# WHAT YOU NEED TO DO
Rewrite the lines from the one containing "This screenshot has" through the last line, inclusive, as a JSON list of strings with one string per line and no blank lines. Omit the pictures.

begin

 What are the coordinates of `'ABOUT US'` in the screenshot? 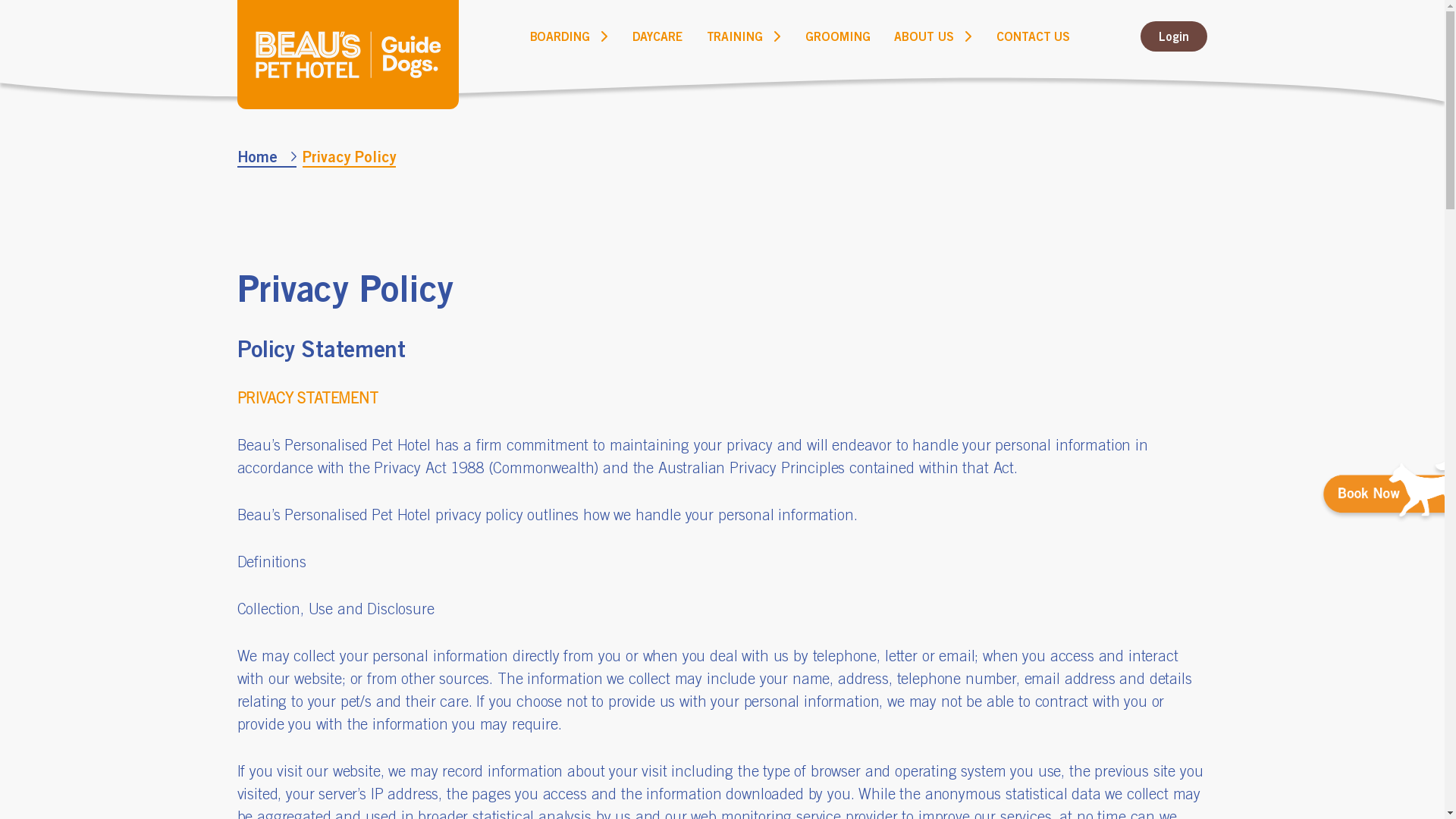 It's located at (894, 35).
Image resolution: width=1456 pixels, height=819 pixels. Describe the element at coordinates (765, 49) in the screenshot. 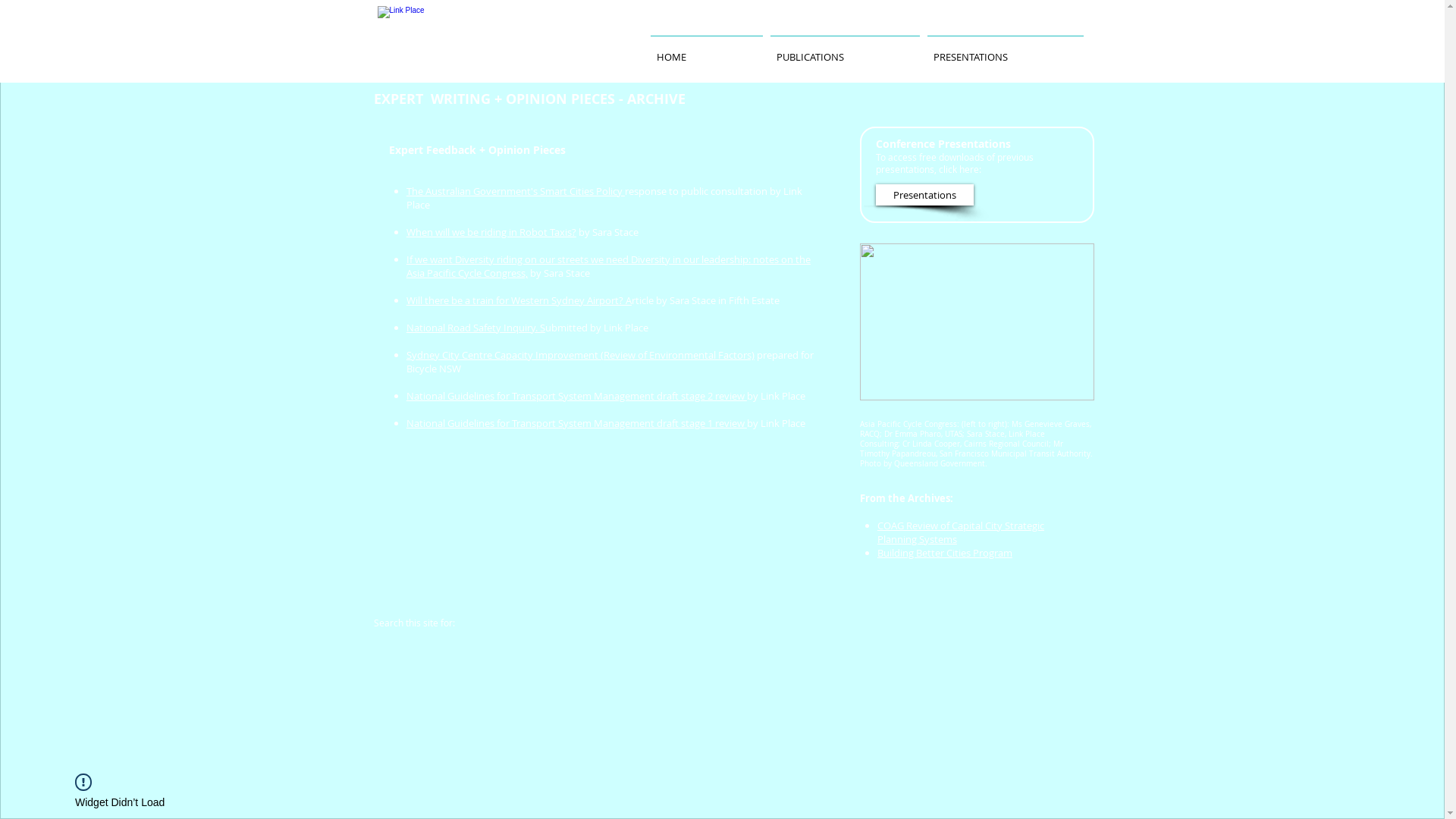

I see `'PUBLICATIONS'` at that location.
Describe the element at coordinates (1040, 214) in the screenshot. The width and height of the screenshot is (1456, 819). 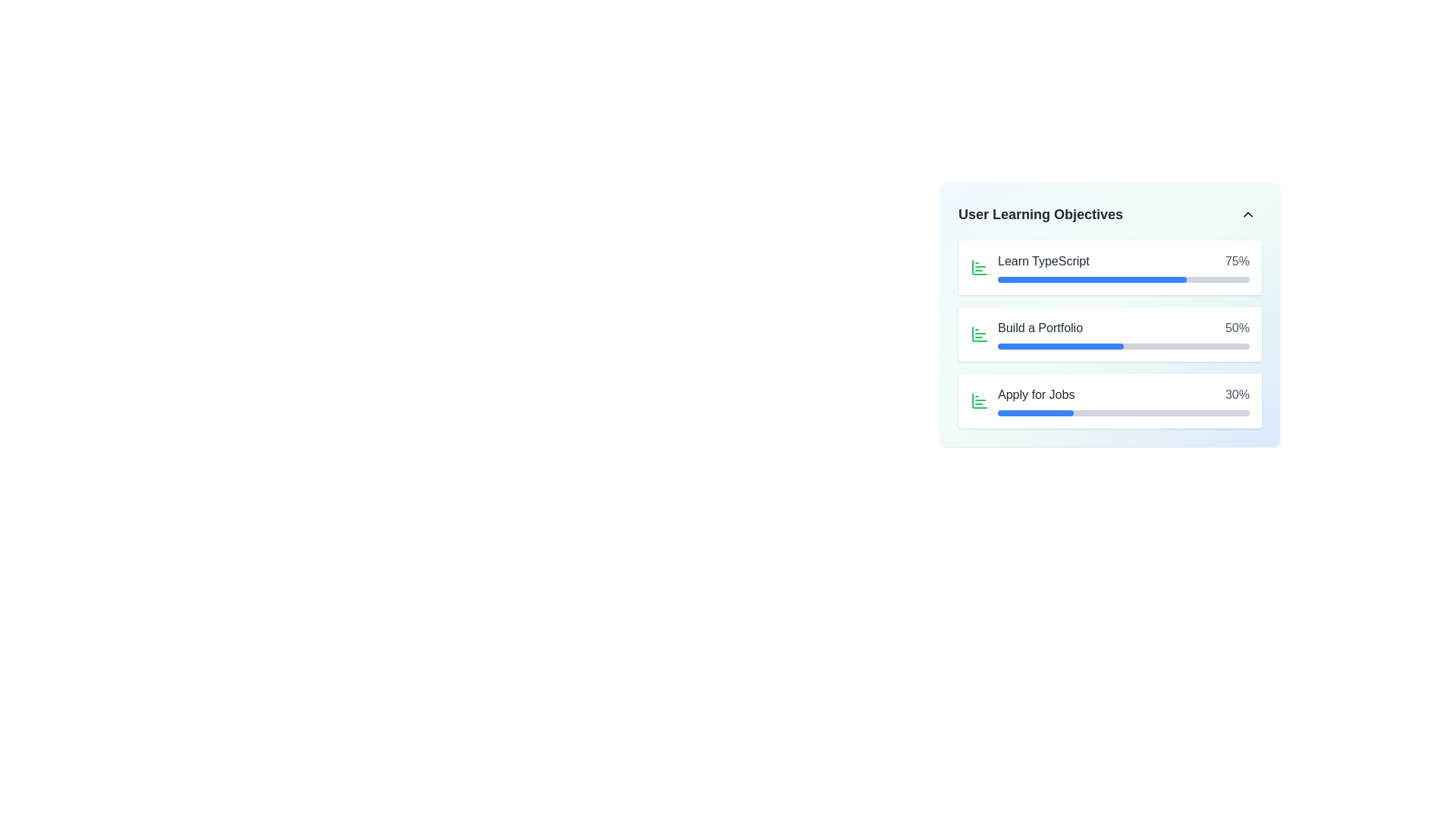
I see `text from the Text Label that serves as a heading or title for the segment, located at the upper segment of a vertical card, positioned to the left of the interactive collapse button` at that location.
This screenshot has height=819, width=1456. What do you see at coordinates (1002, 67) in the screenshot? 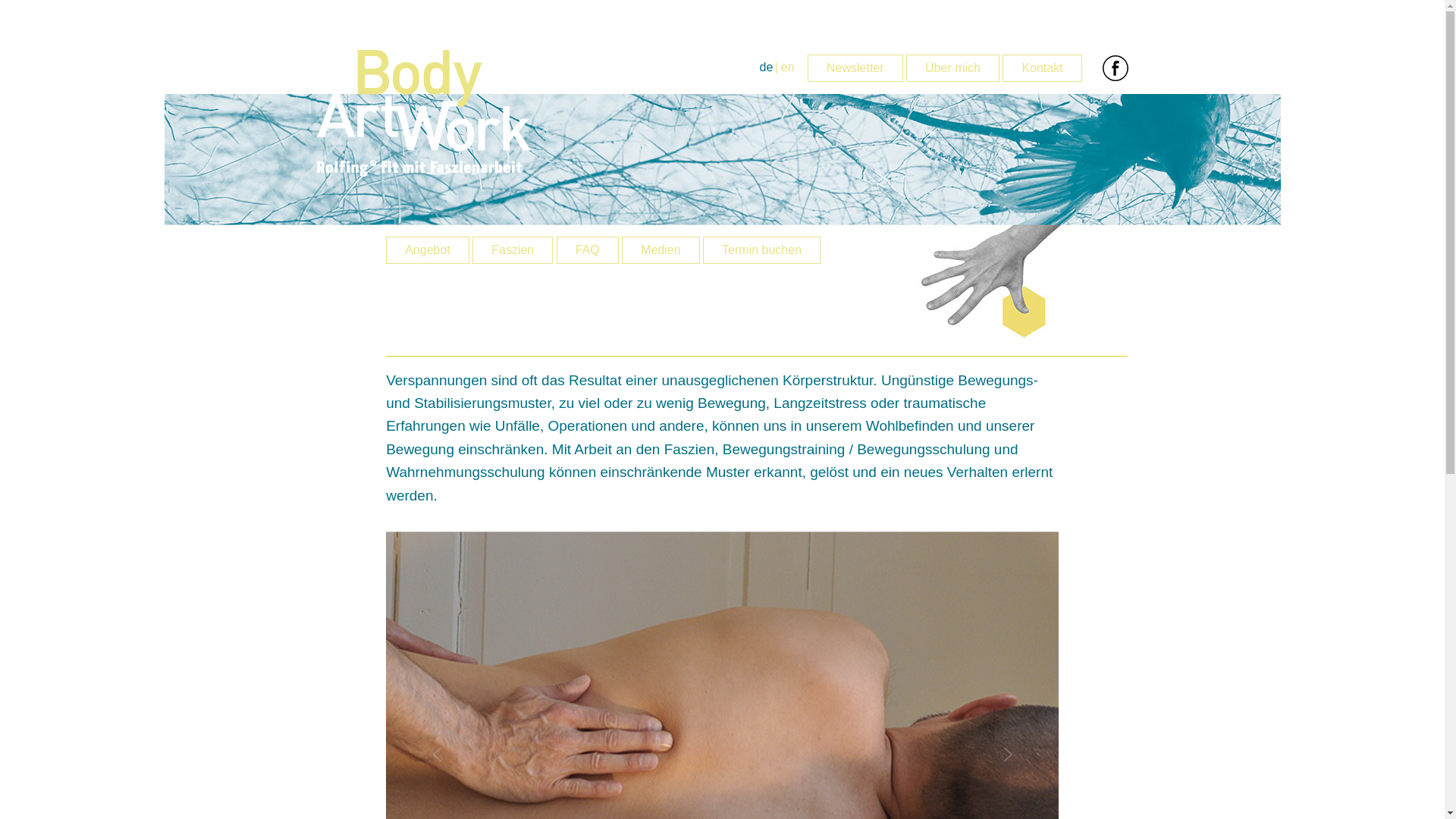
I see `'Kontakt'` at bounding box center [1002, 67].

end

# OUTPUT
[
  "This screenshot has height=819, width=1456. What do you see at coordinates (1002, 67) in the screenshot? ",
  "I see `'Kontakt'` at bounding box center [1002, 67]."
]